START Record excerpts
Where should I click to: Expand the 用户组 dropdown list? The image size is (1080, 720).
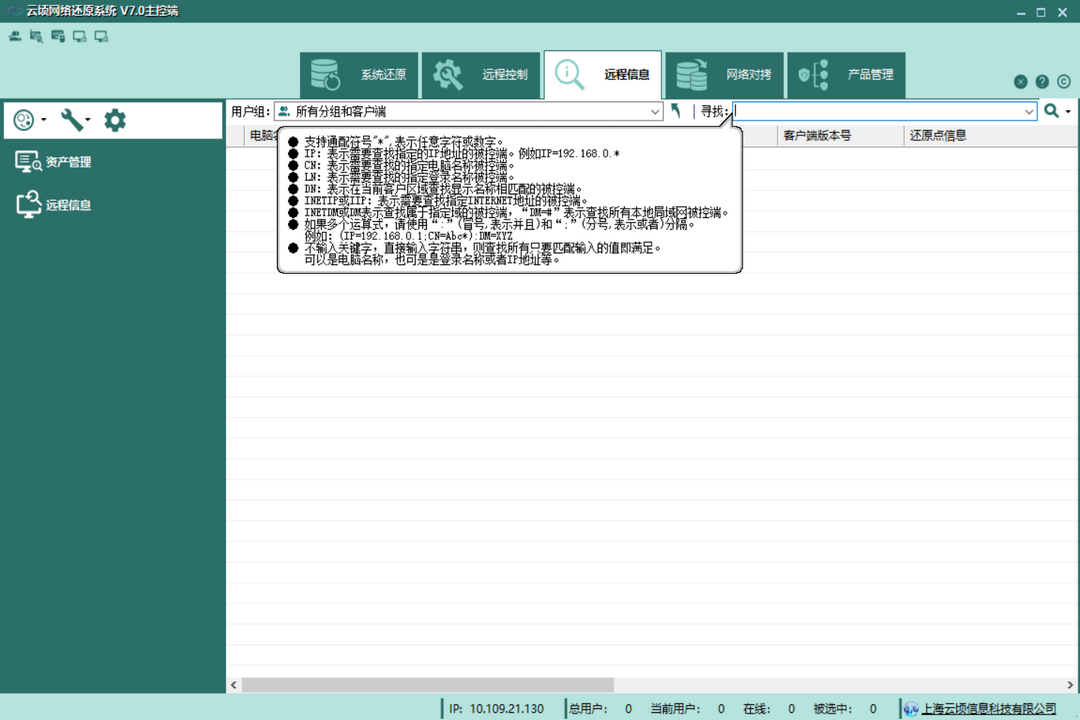tap(655, 112)
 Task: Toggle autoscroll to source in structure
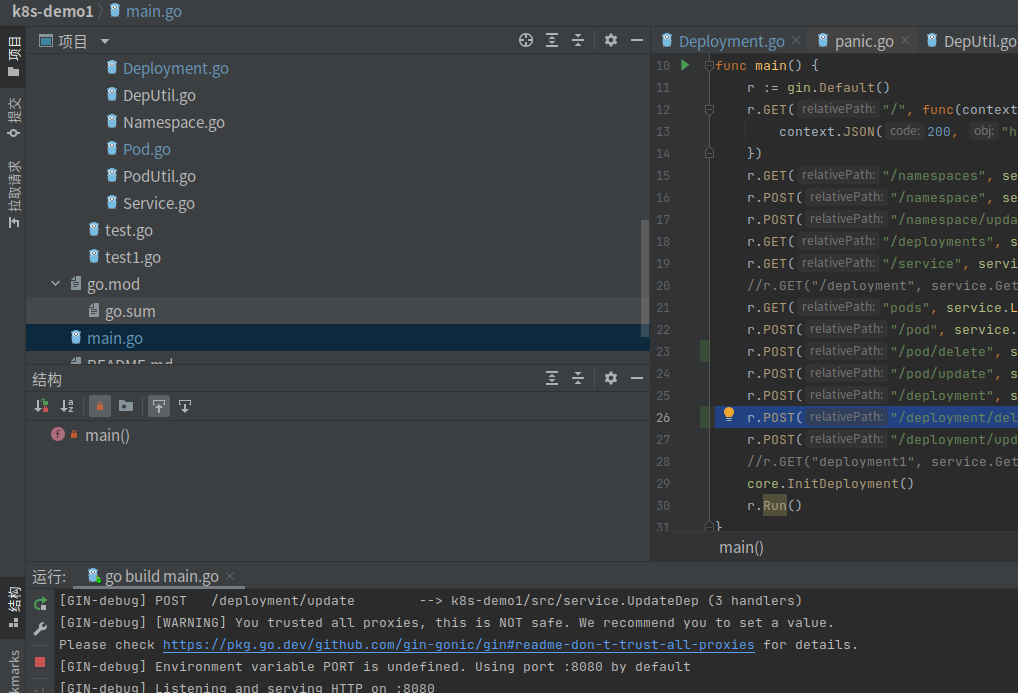(159, 406)
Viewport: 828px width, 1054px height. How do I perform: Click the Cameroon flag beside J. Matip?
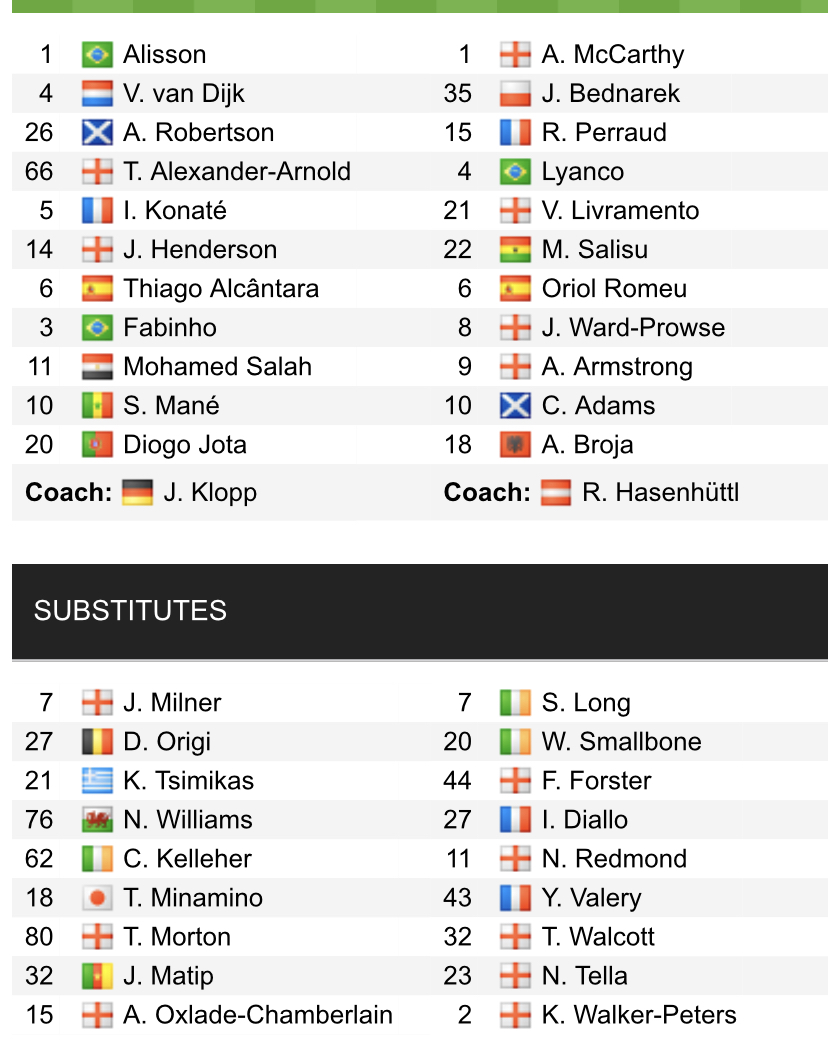(97, 976)
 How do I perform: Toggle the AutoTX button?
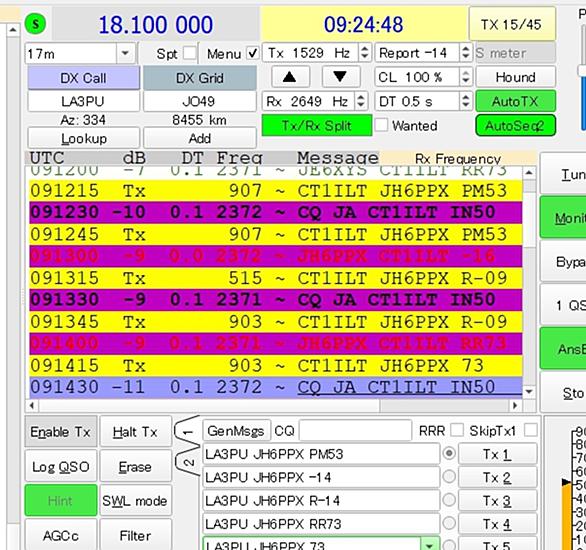tap(515, 101)
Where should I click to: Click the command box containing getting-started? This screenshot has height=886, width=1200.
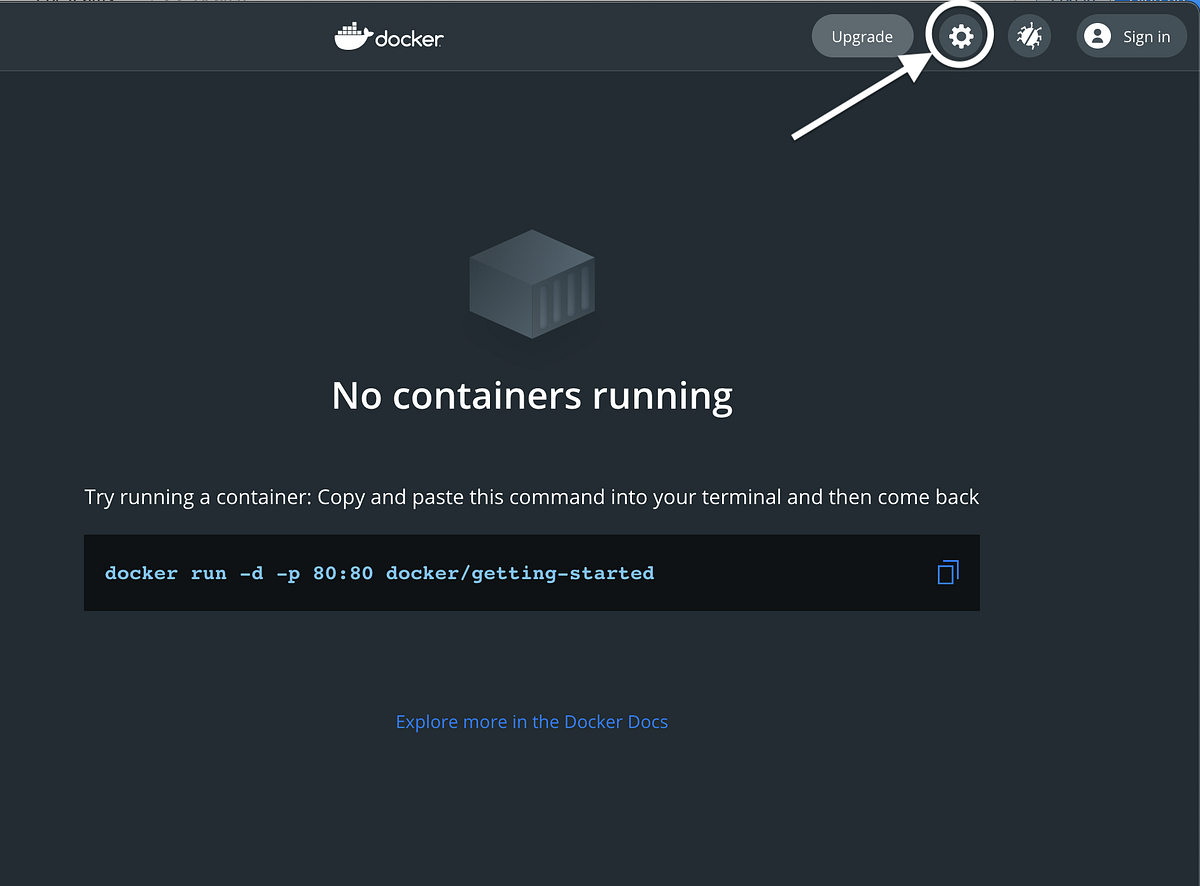pos(531,572)
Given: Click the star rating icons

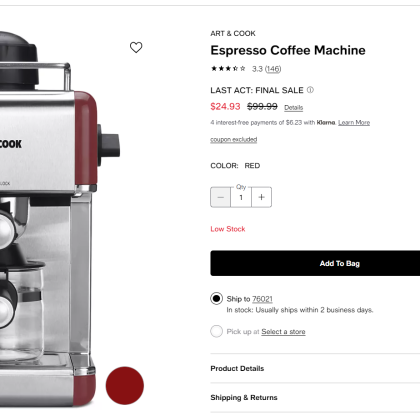Looking at the screenshot, I should pyautogui.click(x=228, y=69).
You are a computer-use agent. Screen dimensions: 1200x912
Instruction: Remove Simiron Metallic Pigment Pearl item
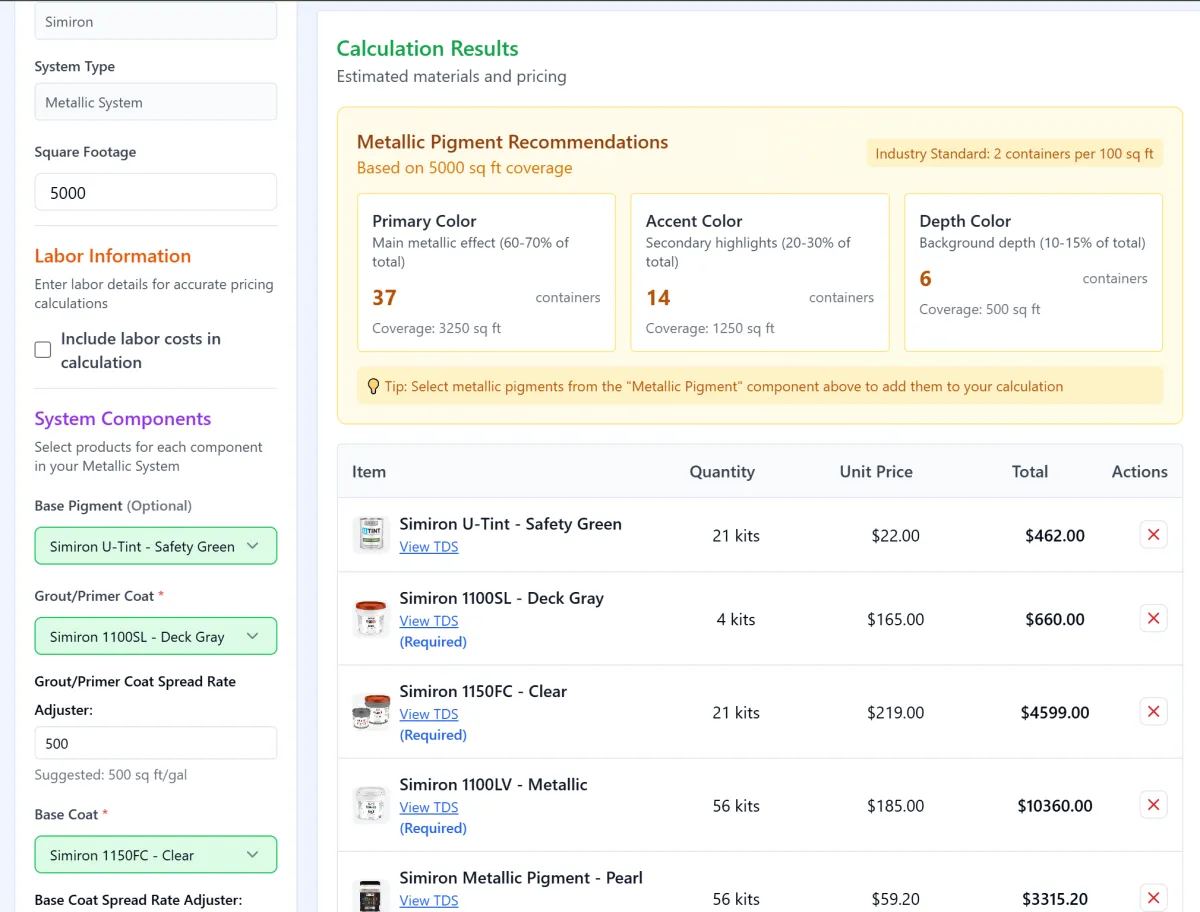(1153, 898)
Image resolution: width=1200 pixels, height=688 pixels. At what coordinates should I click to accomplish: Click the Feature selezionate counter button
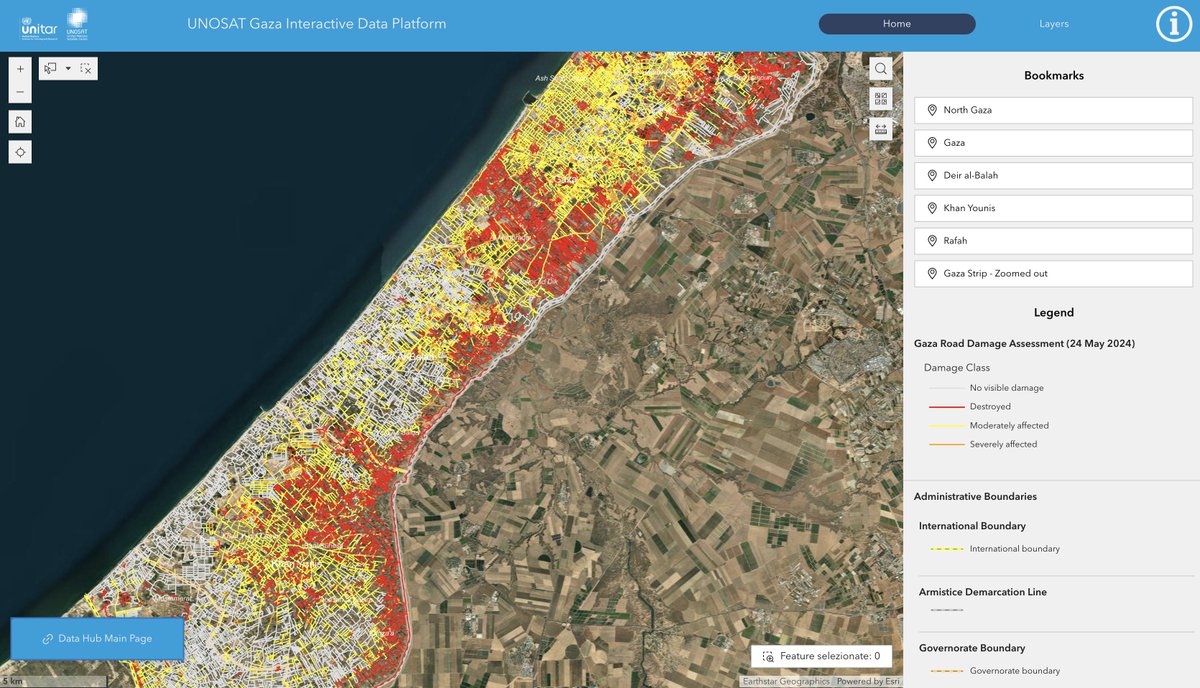821,656
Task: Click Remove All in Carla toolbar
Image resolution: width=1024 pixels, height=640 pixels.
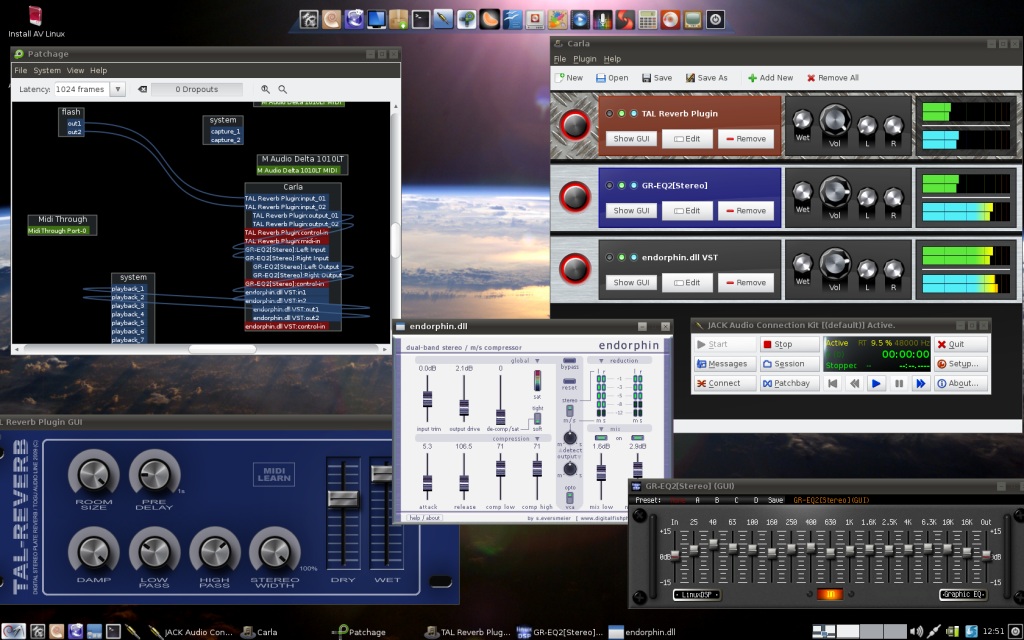Action: coord(831,77)
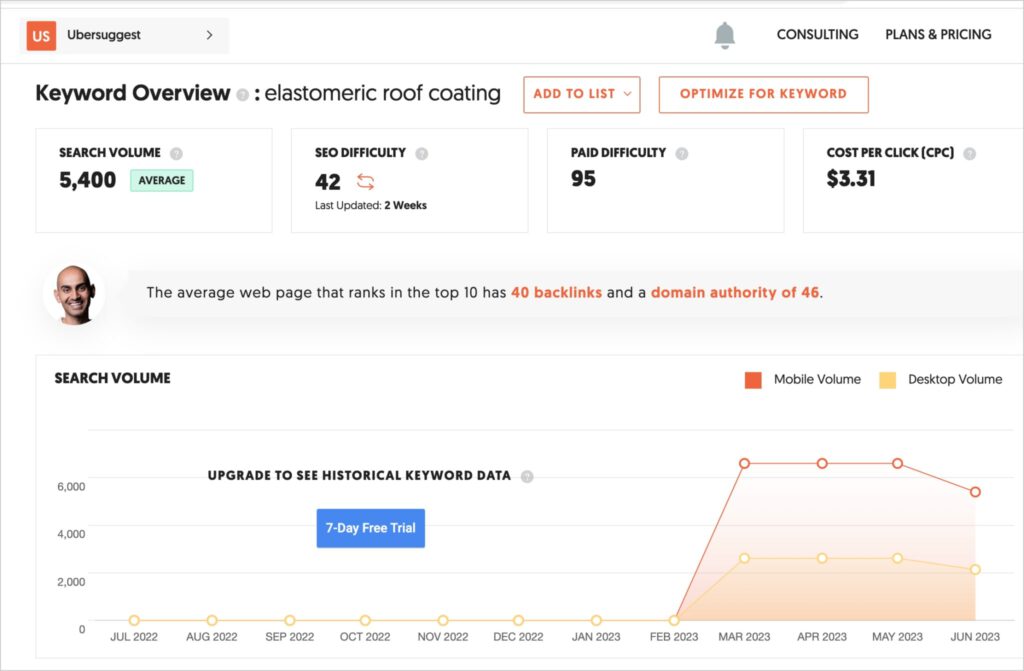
END Record excerpts
-- Task to complete --
The entries above need an exact copy without their pictures.

-- Result of the exercise --
Where should I click to: Expand the 用户组 dropdown list? The image size is (1080, 720).
tap(655, 112)
 Task: Toggle autoscroll to source in structure
(159, 406)
Viewport: 828px width, 1054px height. How do I perform: Click the Cameroon flag beside J. Matip?
(97, 976)
 How do I perform: Toggle the AutoTX button?
tap(515, 101)
Where should I click to: Click the command box containing getting-started? This screenshot has height=886, width=1200.
pos(531,572)
Given: Click the star rating icons

Looking at the screenshot, I should pyautogui.click(x=228, y=69).
You are a computer-use agent. Screen dimensions: 1200x912
Instruction: Remove Simiron Metallic Pigment Pearl item
(1153, 898)
Image resolution: width=1200 pixels, height=688 pixels. At what coordinates should I click to accomplish: Click the Feature selezionate counter button
821,656
Task: Click Remove All in Carla toolbar
Image resolution: width=1024 pixels, height=640 pixels.
Action: coord(831,77)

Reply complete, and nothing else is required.